[Description of the task] Please pull out every line of the entries below that contains the string "click", copying each one in full, and treat uppercase and lowercase as different.

------------------------------------------------------------

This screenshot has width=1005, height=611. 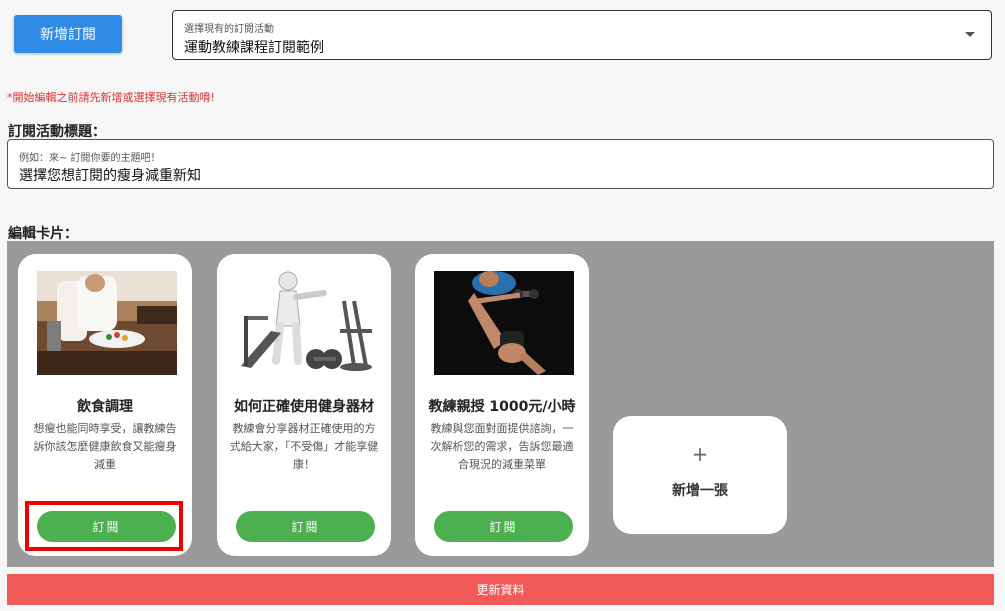 What do you see at coordinates (700, 491) in the screenshot?
I see `add-card-label: 新增一張` at bounding box center [700, 491].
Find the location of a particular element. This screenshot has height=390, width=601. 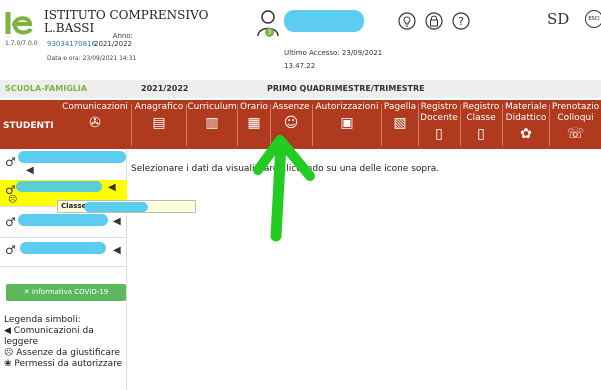

classe-field: Classe is located at coordinates (126, 206).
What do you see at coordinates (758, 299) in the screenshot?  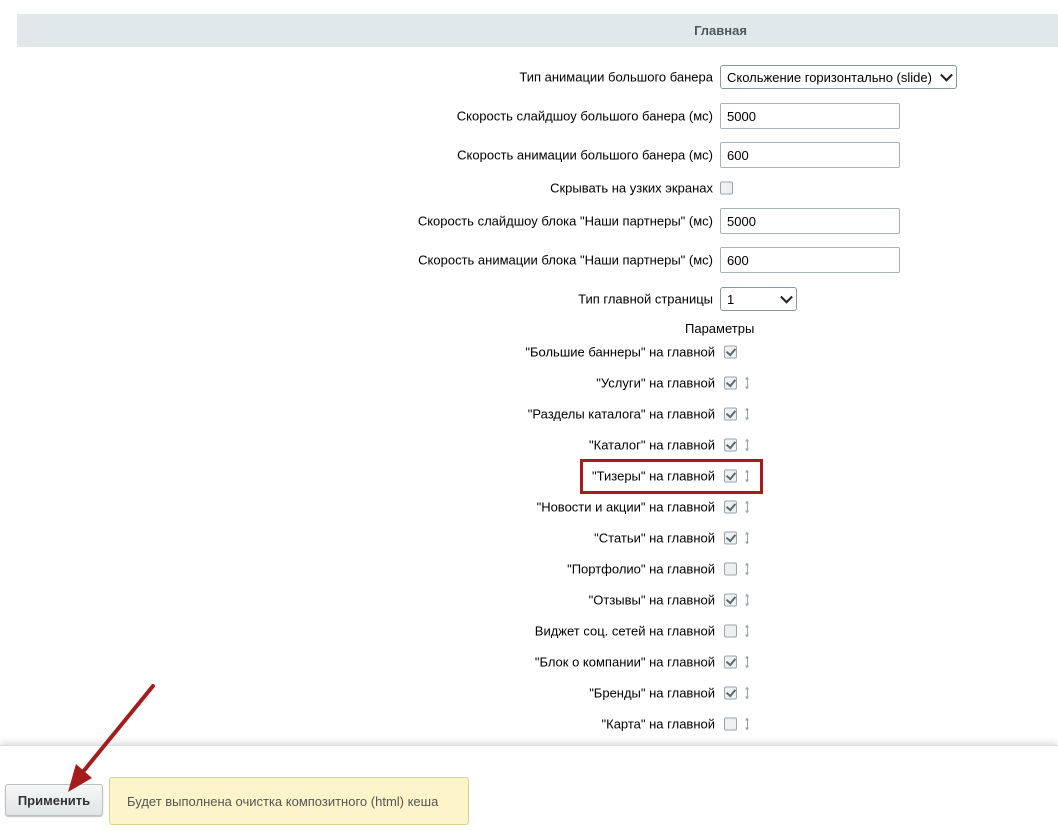 I see `main-page-type-select: 1` at bounding box center [758, 299].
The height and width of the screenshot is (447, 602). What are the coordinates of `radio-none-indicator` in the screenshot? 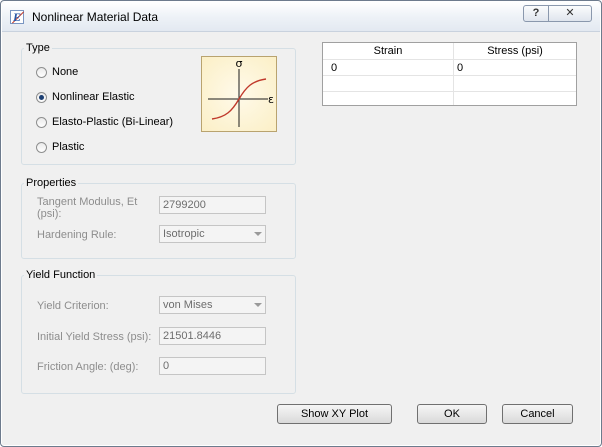 It's located at (42, 72).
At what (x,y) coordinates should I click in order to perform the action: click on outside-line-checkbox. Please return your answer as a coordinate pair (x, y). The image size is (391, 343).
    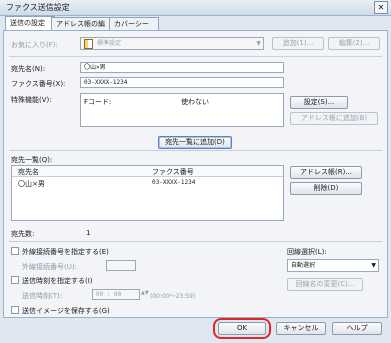
    Looking at the image, I should click on (15, 251).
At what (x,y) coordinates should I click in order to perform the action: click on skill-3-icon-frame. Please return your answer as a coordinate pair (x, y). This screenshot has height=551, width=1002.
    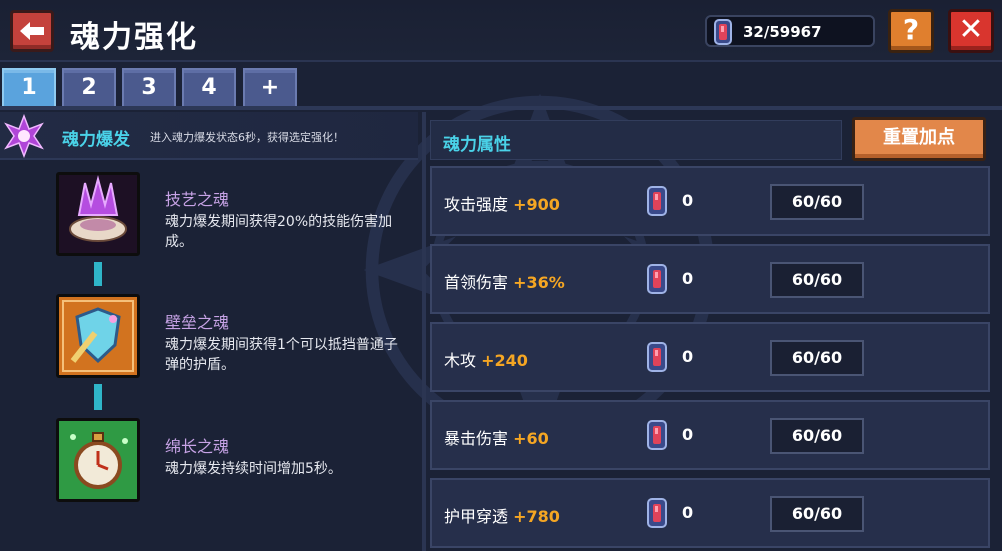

------------------------------------------------------------

[Solution]
At what (x,y) coordinates should I click in order to perform the action: click on outside-line-checkbox. Please return your answer as a coordinate pair (x, y). The image size is (391, 343).
    Looking at the image, I should click on (15, 251).
At what (x,y) coordinates should I click in order to perform the action: click on skill-3-icon-frame. Please return your answer as a coordinate pair (x, y). This screenshot has height=551, width=1002.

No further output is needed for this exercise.